Which brings us to nuclear cooperation between North Korea and Iran. There have been any number of stories in recent days detailing the allegedly close and continuing cooperation between nuclear weaponeers in both countries. A casual reader perusing the Sunday Times, Jerusalem Post, Kyodo News, and Chosun Ilbo might very well conclude that North Korea's nuclear test was as good as an Iranian one. "Why Iran already has the bomb," was the provocative title of an article in Tablet.

But, like kimchi dogs, it's an obvious idea that doesn't seem to have a basis in fact.

Many of the people pushing the "Iranian test" hypothesis are simply trying to hijack a Northeast Asian crisis for their own preferred policy in the Middle East, which usually involves bombing the crap out of Iran. Others are probably just fascinated by the idea of an international rogues gallery of scientists holed up in a fortress of doom, testing nuclear weapons. (Imagine Mohsen Fakhrizadeh asking Dr. No how he lost his hands, with Ri Je-son rolling his eyes at having to hear that story one more time.)

Few of these authors, however, seem to have thought very carefully about either the status of Iran's nuclear program or the purpose of testing nuclear weapons in general. A careful consideration of both, however, helps illustrate why the reality is probably a lot less exciting than the headlines. There probably is some cooperation, but not of the sort that alters the fundamental policy problem with regard to Iran.

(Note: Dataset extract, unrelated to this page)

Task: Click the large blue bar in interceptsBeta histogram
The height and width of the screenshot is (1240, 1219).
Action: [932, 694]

Let's start with the allegations.

The Sunday Times, citing the usual "Western intelligence sources," reported that Mohsen Fakhrizadeh, generally believed to be the head of Iran's shuttered weaponization program, visited Pyongyang, possibly before attending the DPRK's nuclear test. The Jerusalem Post picked up that story, quoting an Israeli academic stating that "The Iranians didn't carry out a nuclear test in Iran, but they may have done so in North Korea." Debka, on the other hand, expressed doubt that Fakhrizadeh would leave the safety of Iran, given the desire of certain intelligence services to see his brains splattered across his dashboard. Kyodo News, citing a "Western diplomatic source" reported that Iran paid tens of millions of dollars to have Iranian scientists observe the test. Chosun Ilbo picked up that story.

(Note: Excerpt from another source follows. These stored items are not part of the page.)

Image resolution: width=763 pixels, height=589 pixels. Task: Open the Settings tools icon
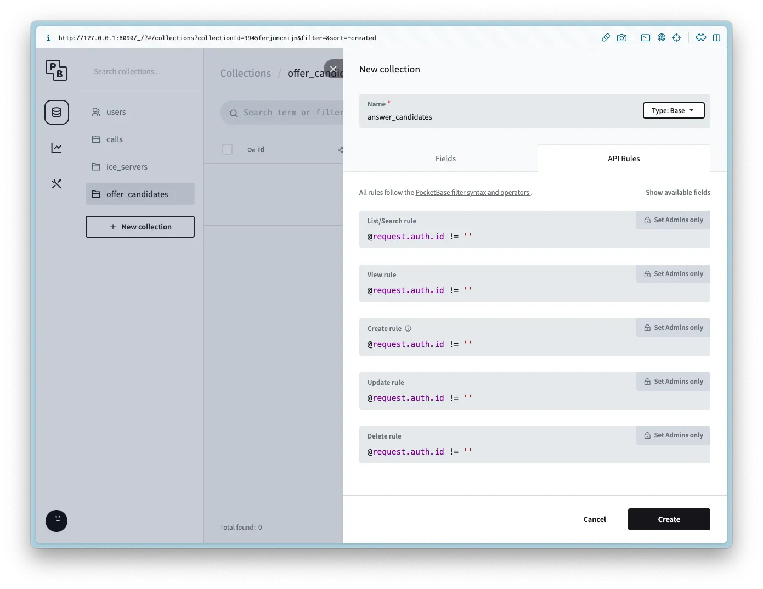coord(56,184)
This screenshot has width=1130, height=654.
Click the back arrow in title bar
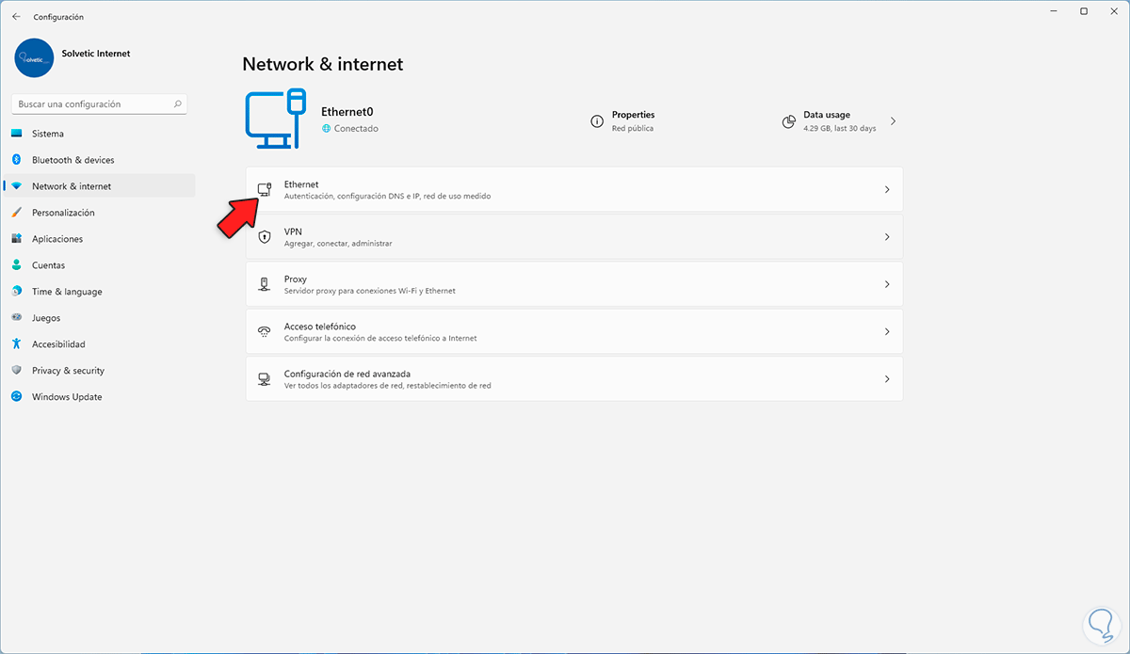click(x=16, y=17)
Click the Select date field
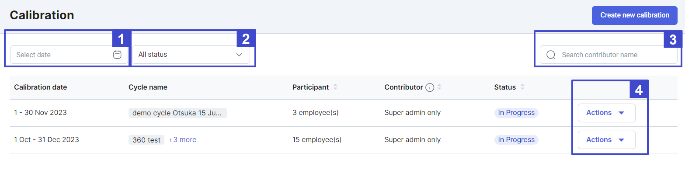The image size is (685, 170). tap(69, 55)

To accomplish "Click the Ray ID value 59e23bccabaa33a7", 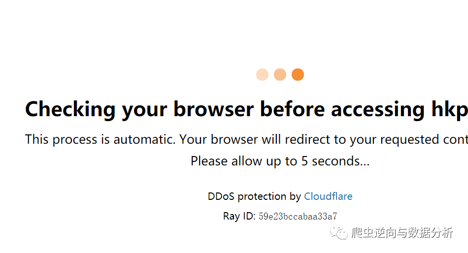I will coord(298,216).
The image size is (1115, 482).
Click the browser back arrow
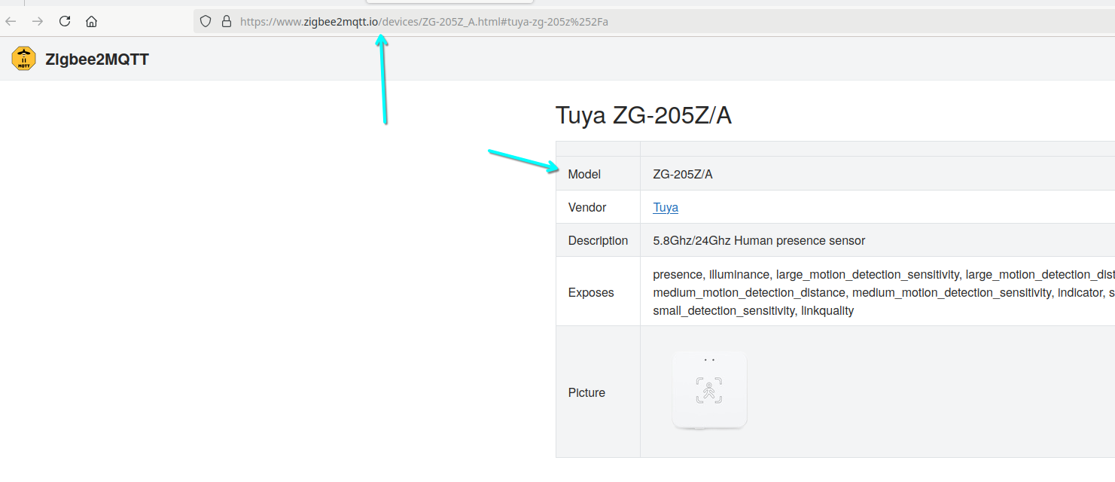pyautogui.click(x=11, y=21)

Iran and North Korea do, of course, do bad things together. The North Koreans and Iranians were both clients of Pakistani nuclear scientist A.Q. Khan.

Iran and North Korea also have a well-documented cooperation on ballistic missiles. At least one account has the early contacts between North Korea and the Khan network arising from North Korean and Pakistani technicians working on the Iranian missile program during the Iran-Iraq War. The U.S. intelligence community's most recent 721 report -- the unclassified summary of WMD proliferation it periodically sends Congress -- clearly states that North Korea's relationship with Iran "remains strong."

One can clearly see this connection in the missiles themselves. Iran's Shahab-3 is a Nodong clone. Iran's Simorgh appears to be similar to the first stage of North Korea's Unha rocket. The third stage of North Korea's Unha rocket appears to be based on the second stage of an Iranian rocket called the Safir, which is in turn based on vernier engines from a Soviet missile called the SS-N-6 that North Korea appears to have exported to Iran.

Recent allegations of cooperation have some basis in fact. In September, Iran's science and higher education minister signed a memorandum of understanding with the North Korean foreign minister on scientific and technical cooperation. The MOU was followed by a Kyodo News report that Iran had agreed to permanently station missile engineers from Shahid Hemmat Industries in North Korea. The latter claim is plausible but not corroborated. Some observers have pointed to similarities in the test stands at the Shahid Hemmat complex and the North Korean launch site at Tonghae -- a similarity I noted at the time. All test stands look more or less alike, as evidenced by images from the United States. Given the close cooperation between the two missile programs, the idea of a more-or-less continuous presence doesn't seem far-fetched.

The evidence, however, dries up on the subject of nuclear cooperation.

The idea is not crazy. Both Iran and North Korea were clients of the Khan network. North Korea swapped Nodong missiles to Pakistan for help with centrifuges and sold a reactor to Syria, so we know Pyongyang likes money. But there are also some important differences in their centrifuge programs: The Iranians are developing their own evolution of the P1 centrifuge using a carbon fiber material; the North Koreans claim to use some sort of maraging steel. Despite these differences, the pair might share an interest in developing a warhead small enough to place on a missile.